[WORK TASK] Images are not part of the copy; transcribe all the data exactly.

[[ PROVIDED ENTRIES, beginning ]]

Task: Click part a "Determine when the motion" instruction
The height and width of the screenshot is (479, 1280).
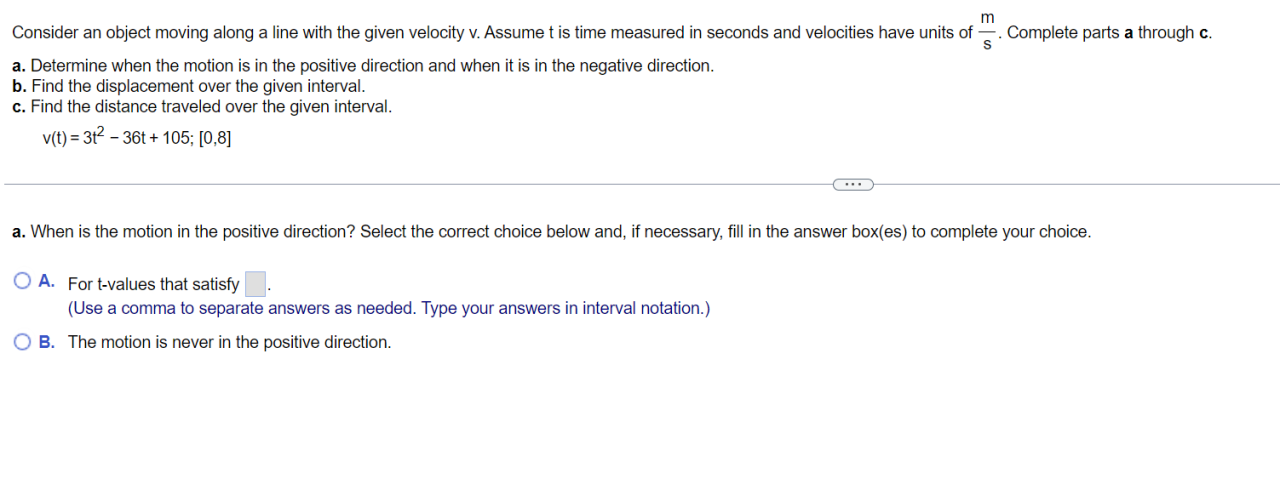Action: click(x=363, y=66)
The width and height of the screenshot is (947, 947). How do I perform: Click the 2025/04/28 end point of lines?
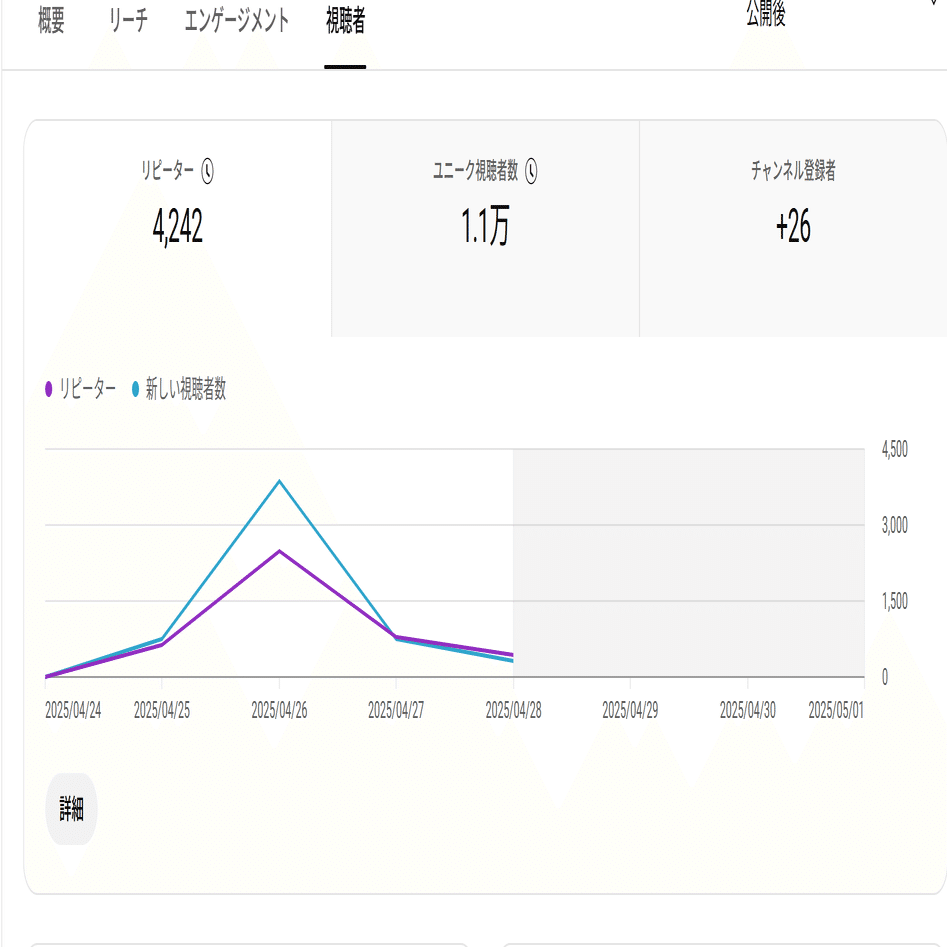(513, 658)
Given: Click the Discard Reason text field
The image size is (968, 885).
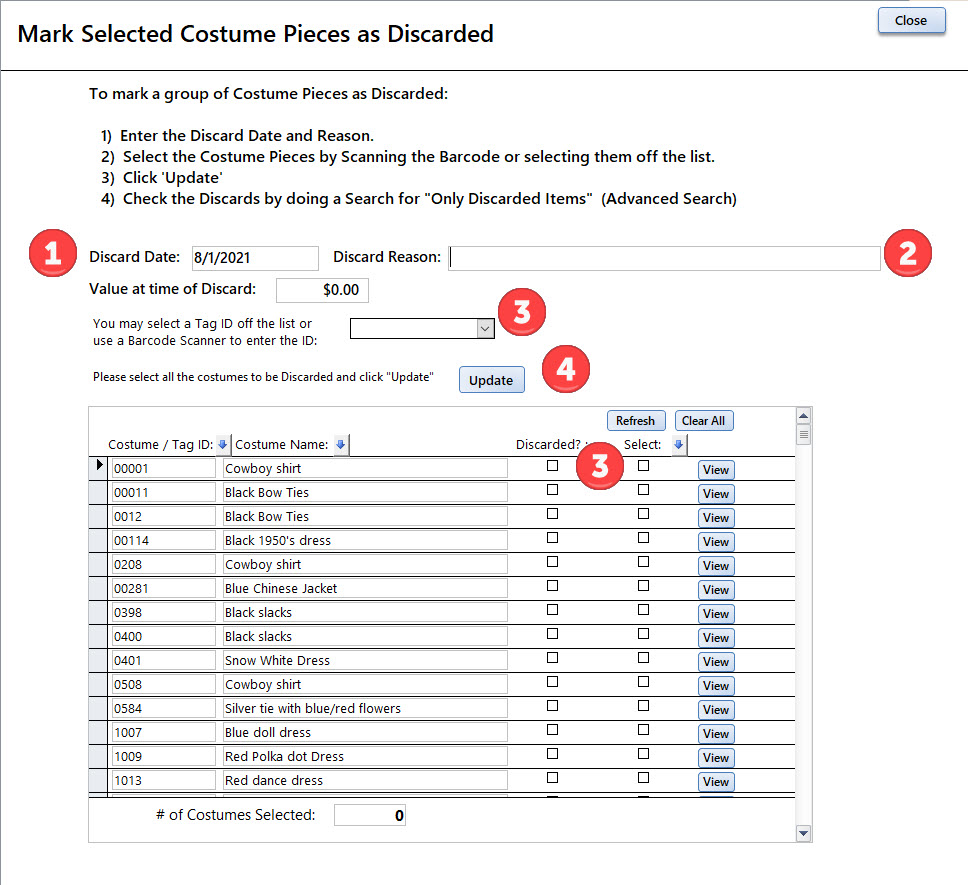Looking at the screenshot, I should tap(664, 258).
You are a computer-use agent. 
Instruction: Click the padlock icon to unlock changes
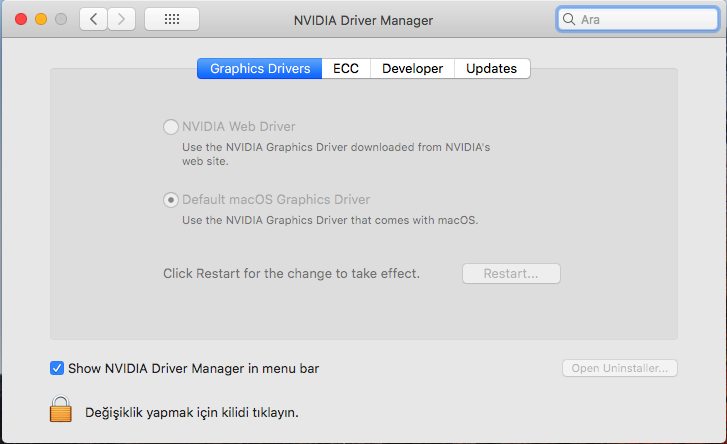point(62,410)
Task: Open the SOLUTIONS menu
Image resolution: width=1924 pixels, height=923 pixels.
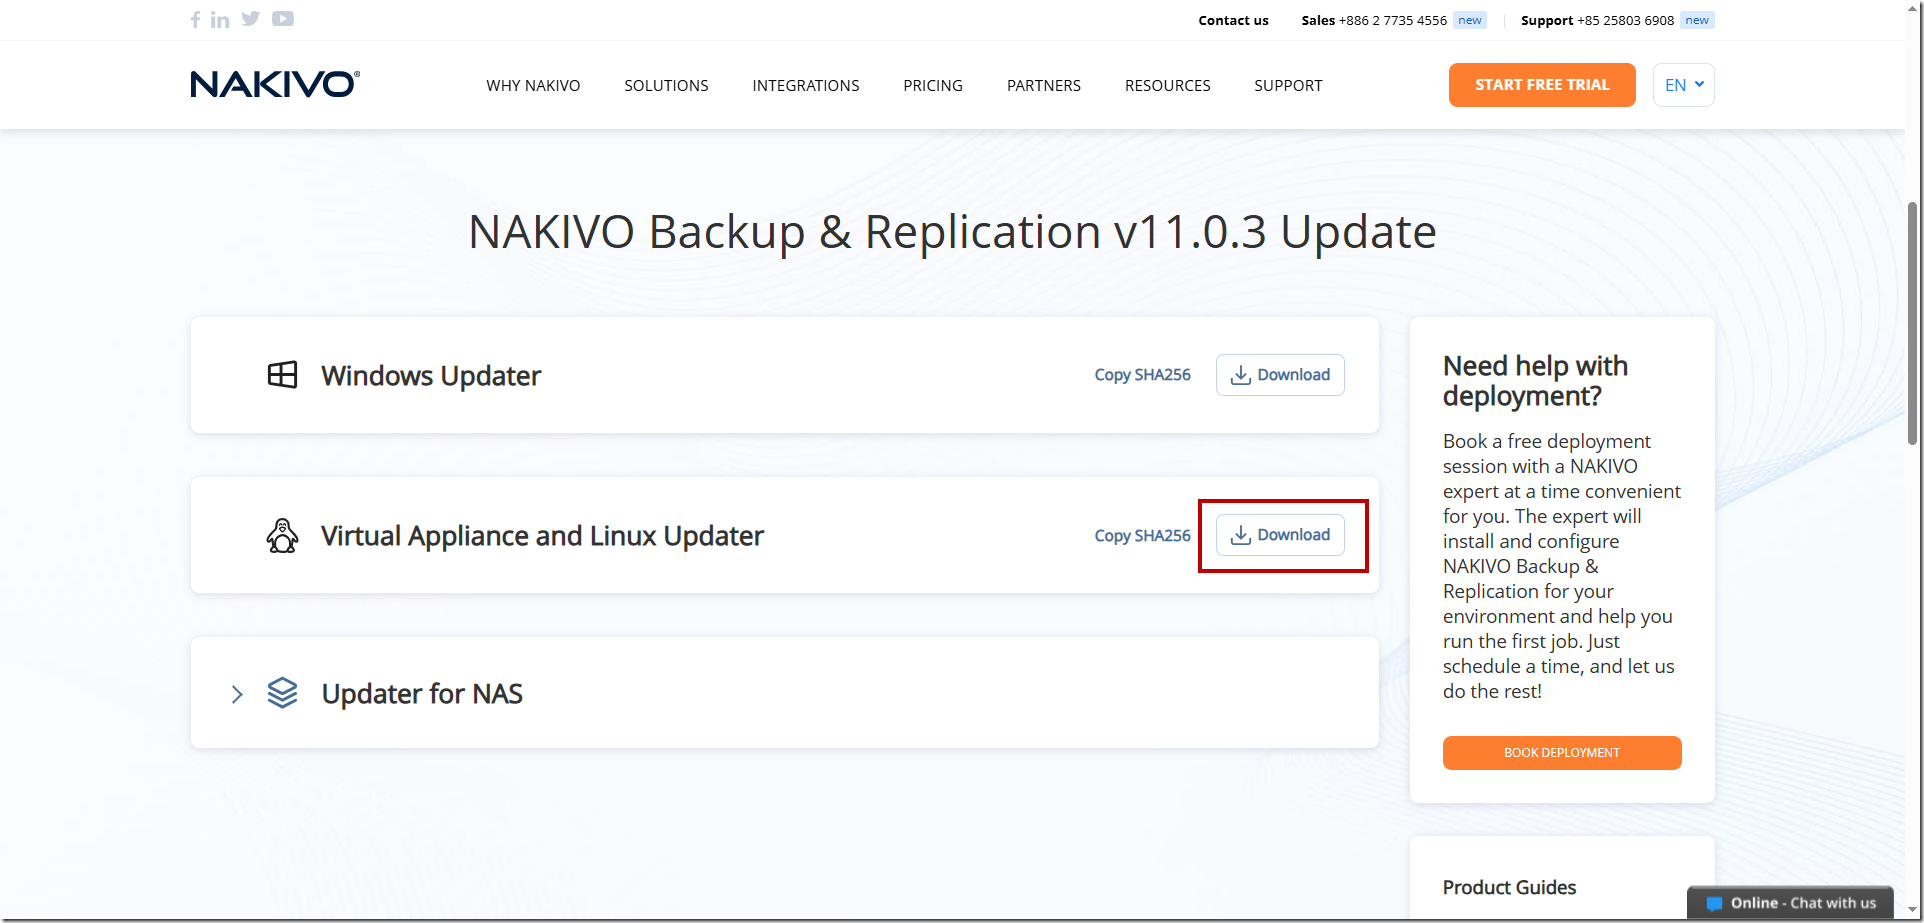Action: coord(666,86)
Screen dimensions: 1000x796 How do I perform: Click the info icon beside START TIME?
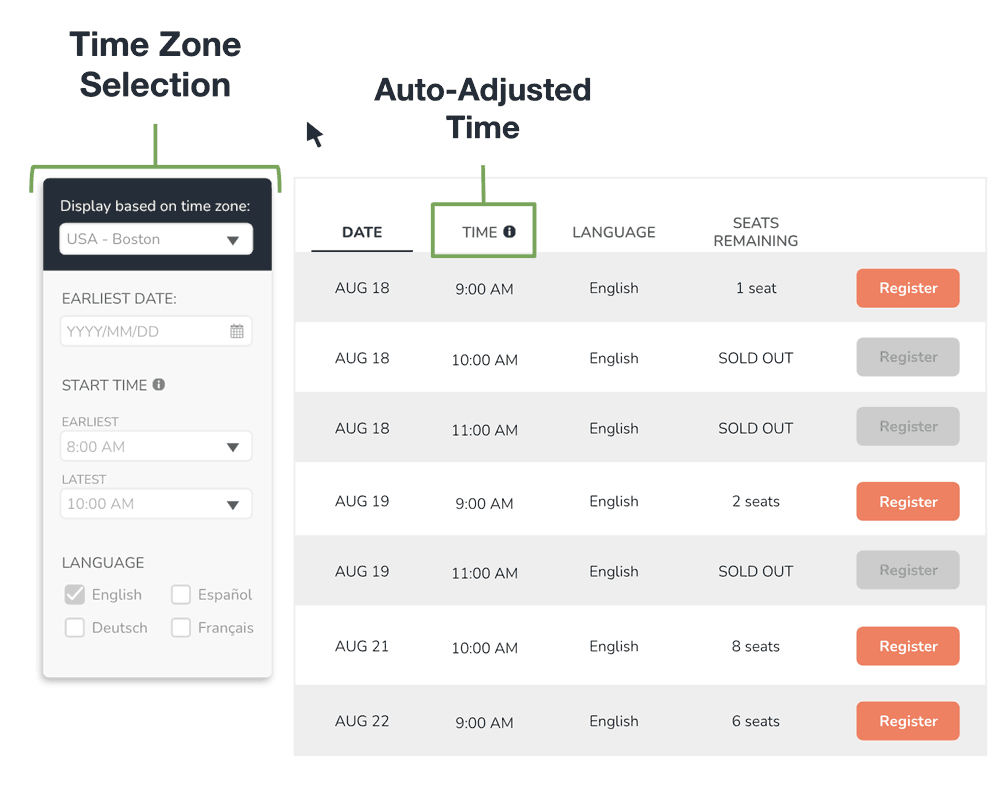coord(159,385)
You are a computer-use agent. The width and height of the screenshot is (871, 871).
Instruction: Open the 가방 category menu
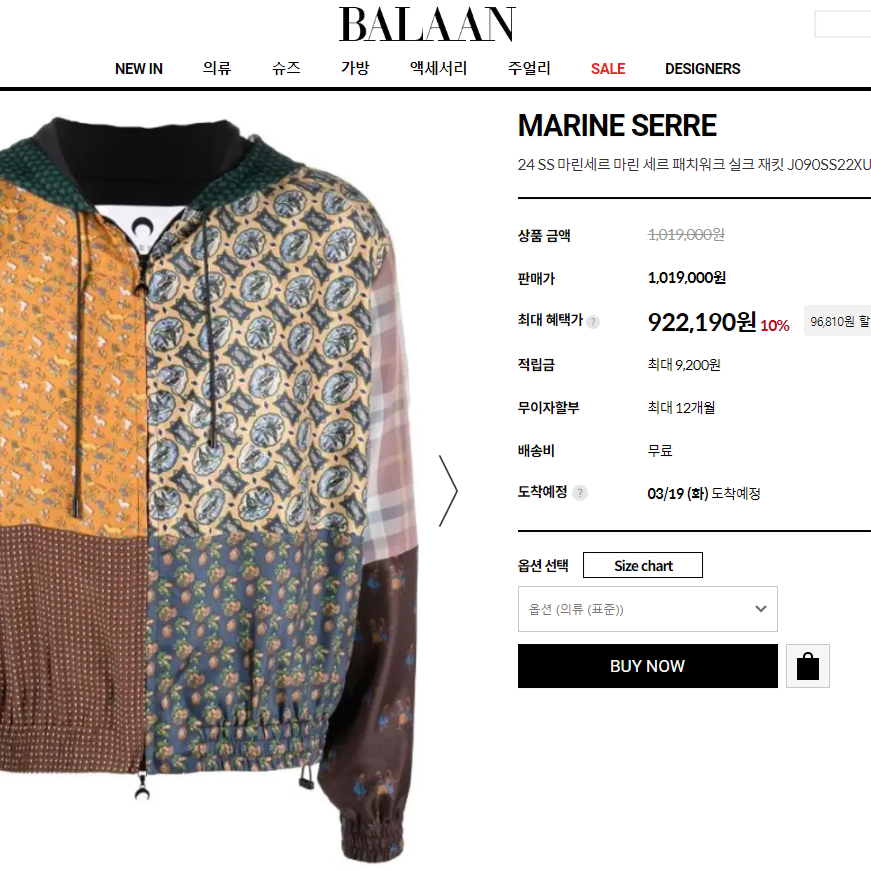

[[ PROVIDED ENTRIES, end ]]

[REPLY]
Task: Click part a "Determine when the motion" instruction
The height and width of the screenshot is (479, 1280).
Action: click(x=363, y=66)
The width and height of the screenshot is (947, 947). How do I perform: Click the 2025/04/28 end point of lines?
(513, 658)
Given: Click the Discard Reason text field
The image size is (968, 885).
Looking at the screenshot, I should tap(664, 258).
You are a computer-use agent. 
Instruction: Click the padlock icon to unlock changes
point(62,410)
Task: Open the SOLUTIONS menu
Image resolution: width=1924 pixels, height=923 pixels.
Action: coord(666,86)
Screen dimensions: 1000x796 How do I perform: Click the info icon beside START TIME?
coord(159,385)
You are a computer-use agent. The width and height of the screenshot is (871, 871).
Instruction: Open the 가방 category menu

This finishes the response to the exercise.